Before you shop for face paint, outfits and spooky accessories, let’s establish one guideline for costumes this year: just don’t be racist. I feel like that should go without saying, but every year people don’t listen and I can’t face palm hard enough. Just because it’s Halloween and you can hide behind a costume, doesn’t mean you should.

The holiday may be weeks away still, but an online petition with thousands of signatures is gaining steam in its opposition against Yandy’s “sexy Native American” costumes like “Hot on the Hunt” and “Chief’s Desire.” The costume company previously pulled its “sexy” “Handmaid’s Tale” costume following protests concerning women’s oppression.

It released a statement saying that triggering offense was “not our intention on any level.” When enough white women complained, the company apologized, but when people in and out of Native communities complain the company stays quiet. Native American costumes are bestsellers at many shops all over the United States. That is the reality for many minority groups, and Halloween costumes cheapen the experiences and histories of people and hurt people by normalizing the dehumanization of their cultures.

When I see the phrase “cultural appropriation,” I know many people roll their eyes. How can a costume hurt someone? I can begin by saying that Native women are three and a half times more likely to be victims of violent crime than other women. The rate of sexual assault is more than twice the national average, highlighting the point that dressing up and perpetuating Native women as sex objects is especially harmful. Plenty of people believe that Native groups don’t even exist anymore and that their culture is up for grabs. By disregarding the role costumes play in this, you are only perpetuating further harm.

Leave headdresses and fake regalia out of your Ferris Halloween parties and music festivals like Coachella. It’s in bad taste. While you might wear a costume for one night, someone else lives with the stigma their entire life. While some offensive costumes are not as obvious as blackface, their presence is harmful. Though many don’t pick their costumes maliciously, society needs to understand the historic context and oppression of other people.

You can appreciate another’s culture without trying to imitate it into a mockery of what it really is. Even still, some people dress up as someone or somethings from another’s culture to honor it, like Katy Perry dressed up as a geisha for a song performance. Even if you have good intentions, that doesn’t mean you’re off the hook.

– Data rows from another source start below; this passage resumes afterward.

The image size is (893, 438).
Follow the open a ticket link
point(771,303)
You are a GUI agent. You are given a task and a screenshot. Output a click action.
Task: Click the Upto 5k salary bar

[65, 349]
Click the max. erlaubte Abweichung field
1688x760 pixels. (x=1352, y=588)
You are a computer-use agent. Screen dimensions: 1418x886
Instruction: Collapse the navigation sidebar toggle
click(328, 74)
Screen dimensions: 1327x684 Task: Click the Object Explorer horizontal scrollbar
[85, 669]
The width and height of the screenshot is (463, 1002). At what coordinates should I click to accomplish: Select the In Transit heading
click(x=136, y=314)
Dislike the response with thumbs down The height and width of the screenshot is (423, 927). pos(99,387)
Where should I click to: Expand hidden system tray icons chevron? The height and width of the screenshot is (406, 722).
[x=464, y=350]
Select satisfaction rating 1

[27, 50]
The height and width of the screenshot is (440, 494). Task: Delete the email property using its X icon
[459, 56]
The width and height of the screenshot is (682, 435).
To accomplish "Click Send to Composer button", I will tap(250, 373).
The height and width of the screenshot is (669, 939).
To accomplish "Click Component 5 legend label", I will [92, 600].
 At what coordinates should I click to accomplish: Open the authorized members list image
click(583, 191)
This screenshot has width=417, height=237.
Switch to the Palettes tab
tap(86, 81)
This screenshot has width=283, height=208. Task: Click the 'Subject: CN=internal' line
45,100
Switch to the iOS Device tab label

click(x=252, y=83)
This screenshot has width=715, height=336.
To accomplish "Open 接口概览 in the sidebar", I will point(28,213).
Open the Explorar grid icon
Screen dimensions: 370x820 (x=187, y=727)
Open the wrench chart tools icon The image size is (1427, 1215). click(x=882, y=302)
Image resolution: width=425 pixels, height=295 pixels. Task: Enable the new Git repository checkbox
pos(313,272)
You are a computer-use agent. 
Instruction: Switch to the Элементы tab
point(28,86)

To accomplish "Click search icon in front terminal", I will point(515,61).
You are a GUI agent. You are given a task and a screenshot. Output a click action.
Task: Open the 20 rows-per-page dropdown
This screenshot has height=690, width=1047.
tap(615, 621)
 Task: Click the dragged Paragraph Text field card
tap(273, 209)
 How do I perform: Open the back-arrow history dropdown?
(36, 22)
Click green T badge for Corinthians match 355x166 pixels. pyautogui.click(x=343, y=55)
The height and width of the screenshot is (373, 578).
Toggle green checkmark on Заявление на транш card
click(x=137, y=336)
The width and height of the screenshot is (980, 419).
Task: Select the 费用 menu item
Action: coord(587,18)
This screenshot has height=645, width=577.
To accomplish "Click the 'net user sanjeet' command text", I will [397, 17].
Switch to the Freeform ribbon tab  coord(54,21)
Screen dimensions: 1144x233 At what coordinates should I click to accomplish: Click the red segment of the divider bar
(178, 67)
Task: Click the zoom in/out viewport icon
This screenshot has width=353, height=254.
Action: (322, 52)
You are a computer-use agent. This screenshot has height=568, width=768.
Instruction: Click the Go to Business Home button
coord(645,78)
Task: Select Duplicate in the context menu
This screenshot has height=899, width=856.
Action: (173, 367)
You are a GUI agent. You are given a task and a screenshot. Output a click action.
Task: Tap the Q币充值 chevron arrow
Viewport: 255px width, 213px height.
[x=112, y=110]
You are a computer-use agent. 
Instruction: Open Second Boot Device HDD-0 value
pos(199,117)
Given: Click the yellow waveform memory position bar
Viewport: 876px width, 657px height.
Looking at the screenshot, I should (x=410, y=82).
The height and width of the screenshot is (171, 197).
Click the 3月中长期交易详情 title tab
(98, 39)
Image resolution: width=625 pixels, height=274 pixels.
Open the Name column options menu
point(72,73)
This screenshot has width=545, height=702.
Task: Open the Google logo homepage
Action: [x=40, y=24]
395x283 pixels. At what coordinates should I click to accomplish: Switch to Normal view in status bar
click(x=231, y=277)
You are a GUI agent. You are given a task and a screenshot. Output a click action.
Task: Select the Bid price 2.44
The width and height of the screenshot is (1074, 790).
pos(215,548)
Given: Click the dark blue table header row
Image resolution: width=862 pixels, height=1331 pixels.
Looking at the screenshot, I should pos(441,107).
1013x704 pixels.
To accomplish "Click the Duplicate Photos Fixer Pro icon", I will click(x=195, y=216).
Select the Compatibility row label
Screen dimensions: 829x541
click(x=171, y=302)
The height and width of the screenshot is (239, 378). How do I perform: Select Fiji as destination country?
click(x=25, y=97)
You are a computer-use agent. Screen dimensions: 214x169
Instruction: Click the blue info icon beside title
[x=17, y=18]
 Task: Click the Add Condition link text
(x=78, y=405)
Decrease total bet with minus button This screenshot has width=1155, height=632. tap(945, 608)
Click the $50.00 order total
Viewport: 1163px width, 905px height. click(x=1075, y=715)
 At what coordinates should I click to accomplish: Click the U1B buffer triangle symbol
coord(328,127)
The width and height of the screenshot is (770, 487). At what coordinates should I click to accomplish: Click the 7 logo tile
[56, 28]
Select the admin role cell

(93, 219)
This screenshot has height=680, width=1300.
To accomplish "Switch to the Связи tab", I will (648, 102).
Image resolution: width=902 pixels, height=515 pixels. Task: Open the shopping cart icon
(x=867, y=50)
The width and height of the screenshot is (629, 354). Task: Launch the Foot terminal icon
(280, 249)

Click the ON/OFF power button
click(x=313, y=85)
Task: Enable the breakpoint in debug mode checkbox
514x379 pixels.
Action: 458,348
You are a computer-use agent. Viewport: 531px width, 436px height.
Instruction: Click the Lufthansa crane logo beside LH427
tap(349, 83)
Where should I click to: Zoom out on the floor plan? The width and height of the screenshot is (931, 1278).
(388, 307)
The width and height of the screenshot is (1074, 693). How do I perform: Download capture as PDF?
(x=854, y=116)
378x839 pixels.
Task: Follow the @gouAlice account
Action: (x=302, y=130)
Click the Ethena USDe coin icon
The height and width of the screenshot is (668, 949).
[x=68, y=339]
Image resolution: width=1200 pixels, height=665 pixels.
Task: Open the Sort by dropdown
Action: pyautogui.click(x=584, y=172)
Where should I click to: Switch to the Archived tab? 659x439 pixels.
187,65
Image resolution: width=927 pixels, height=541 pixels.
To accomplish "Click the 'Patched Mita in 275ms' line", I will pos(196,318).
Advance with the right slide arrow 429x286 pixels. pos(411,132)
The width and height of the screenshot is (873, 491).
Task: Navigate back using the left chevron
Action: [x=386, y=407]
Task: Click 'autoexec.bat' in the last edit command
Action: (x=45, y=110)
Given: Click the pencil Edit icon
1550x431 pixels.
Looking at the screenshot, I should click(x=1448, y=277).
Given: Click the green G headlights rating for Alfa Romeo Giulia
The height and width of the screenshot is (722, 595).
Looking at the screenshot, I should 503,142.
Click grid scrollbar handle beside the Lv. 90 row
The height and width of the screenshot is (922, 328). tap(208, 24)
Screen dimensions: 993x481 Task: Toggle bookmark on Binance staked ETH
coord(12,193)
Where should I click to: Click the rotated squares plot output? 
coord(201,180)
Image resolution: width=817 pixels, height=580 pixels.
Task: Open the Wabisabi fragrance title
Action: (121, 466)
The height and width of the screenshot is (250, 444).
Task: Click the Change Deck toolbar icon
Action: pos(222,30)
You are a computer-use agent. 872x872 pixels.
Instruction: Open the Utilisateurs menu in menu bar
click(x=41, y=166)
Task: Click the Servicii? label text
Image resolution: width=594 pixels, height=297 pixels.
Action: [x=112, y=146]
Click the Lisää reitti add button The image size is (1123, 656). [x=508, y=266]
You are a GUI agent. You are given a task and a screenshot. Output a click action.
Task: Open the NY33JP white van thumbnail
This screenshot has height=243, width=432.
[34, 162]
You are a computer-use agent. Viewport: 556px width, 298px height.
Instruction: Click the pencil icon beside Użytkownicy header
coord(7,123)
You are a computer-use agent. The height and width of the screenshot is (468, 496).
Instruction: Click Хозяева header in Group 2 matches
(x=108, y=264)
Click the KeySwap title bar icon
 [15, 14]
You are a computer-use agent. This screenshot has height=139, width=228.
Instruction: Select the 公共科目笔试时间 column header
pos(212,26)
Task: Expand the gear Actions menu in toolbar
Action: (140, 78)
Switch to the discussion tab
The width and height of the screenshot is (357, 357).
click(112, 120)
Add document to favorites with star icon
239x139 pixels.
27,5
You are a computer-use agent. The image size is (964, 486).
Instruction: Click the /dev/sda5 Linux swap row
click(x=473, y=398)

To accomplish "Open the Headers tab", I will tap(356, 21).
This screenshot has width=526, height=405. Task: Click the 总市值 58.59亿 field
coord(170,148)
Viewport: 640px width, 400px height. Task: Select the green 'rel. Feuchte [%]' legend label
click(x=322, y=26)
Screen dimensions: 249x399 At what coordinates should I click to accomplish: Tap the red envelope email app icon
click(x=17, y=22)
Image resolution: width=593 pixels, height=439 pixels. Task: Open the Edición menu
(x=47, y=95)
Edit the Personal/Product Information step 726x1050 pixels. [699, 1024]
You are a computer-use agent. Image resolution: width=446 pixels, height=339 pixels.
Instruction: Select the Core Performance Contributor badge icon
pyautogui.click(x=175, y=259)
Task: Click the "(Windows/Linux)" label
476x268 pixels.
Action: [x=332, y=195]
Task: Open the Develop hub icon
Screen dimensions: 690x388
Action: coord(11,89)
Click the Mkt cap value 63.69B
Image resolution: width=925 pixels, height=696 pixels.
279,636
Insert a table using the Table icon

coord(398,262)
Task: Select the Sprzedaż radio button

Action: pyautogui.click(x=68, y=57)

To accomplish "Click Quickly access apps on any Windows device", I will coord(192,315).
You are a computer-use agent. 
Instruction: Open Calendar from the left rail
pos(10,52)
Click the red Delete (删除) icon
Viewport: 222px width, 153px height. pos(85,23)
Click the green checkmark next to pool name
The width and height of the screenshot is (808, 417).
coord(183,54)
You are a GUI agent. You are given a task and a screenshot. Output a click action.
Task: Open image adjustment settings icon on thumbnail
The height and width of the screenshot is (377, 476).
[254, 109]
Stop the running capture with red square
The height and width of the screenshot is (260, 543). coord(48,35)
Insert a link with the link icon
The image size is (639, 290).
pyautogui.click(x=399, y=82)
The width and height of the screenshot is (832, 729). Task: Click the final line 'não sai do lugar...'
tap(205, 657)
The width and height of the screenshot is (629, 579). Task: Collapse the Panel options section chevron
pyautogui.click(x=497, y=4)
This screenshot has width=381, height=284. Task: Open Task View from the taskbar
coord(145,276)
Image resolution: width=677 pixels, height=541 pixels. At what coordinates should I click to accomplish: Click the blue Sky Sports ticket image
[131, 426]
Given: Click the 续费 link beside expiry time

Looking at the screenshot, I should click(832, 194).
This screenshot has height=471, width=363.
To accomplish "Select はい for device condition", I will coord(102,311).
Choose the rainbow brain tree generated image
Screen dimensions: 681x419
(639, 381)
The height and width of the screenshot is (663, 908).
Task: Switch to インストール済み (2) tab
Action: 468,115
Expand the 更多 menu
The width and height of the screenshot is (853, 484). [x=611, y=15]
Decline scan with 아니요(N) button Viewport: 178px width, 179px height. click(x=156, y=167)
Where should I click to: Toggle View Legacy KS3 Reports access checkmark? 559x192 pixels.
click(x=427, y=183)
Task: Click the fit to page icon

When this subject comes up every year, I think of every episode of Scooby-Doo where the creatures are unmasked and 9/10 times, the villain is an old white man. Don’t be that guy. It’s not that difficult to check out whether your costume is racist or not. The older I have gotten, the more I try to raise awareness and bring attention to Halloween costumes that are frankly unnecessary. Costumes aren’t just innocent
fun, and we can’t have a good scare when you add things like racism to the equation.

Go out and buy your Halloween costume and have fun at parties across Ferris and Big Rapids this month, but consider the story behind what you’re wearing. There are countless costume options that don’t hurt anyone and are so much fun to wear.